#### Exercise details:
Please copy word for word the listing lines starting with the line containing "Given: Toggle the metronome button" and going on through the line containing "Looking at the", and leave the pictures out of your copy.

>> START Data provided

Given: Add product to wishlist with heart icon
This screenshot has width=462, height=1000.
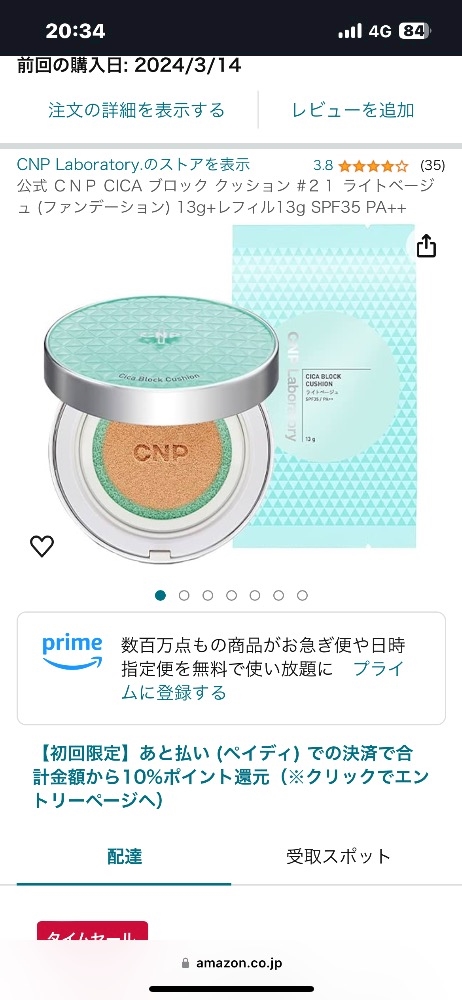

>> END Data provided
>> START Data provided

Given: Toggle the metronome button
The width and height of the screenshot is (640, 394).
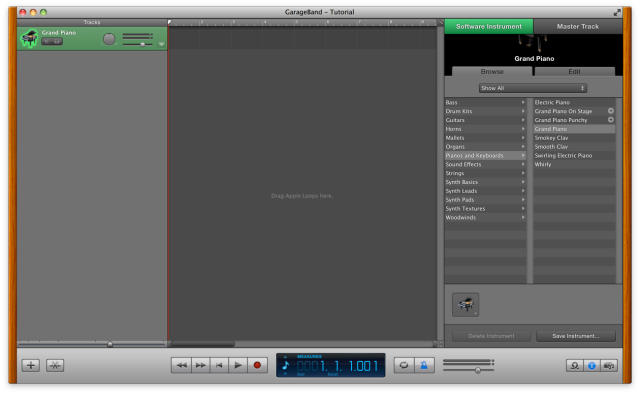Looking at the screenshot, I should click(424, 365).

>> END Data provided

#### Answer to this problem:
Given: Toggle the metronome button
The width and height of the screenshot is (640, 394).
Looking at the screenshot, I should click(424, 365).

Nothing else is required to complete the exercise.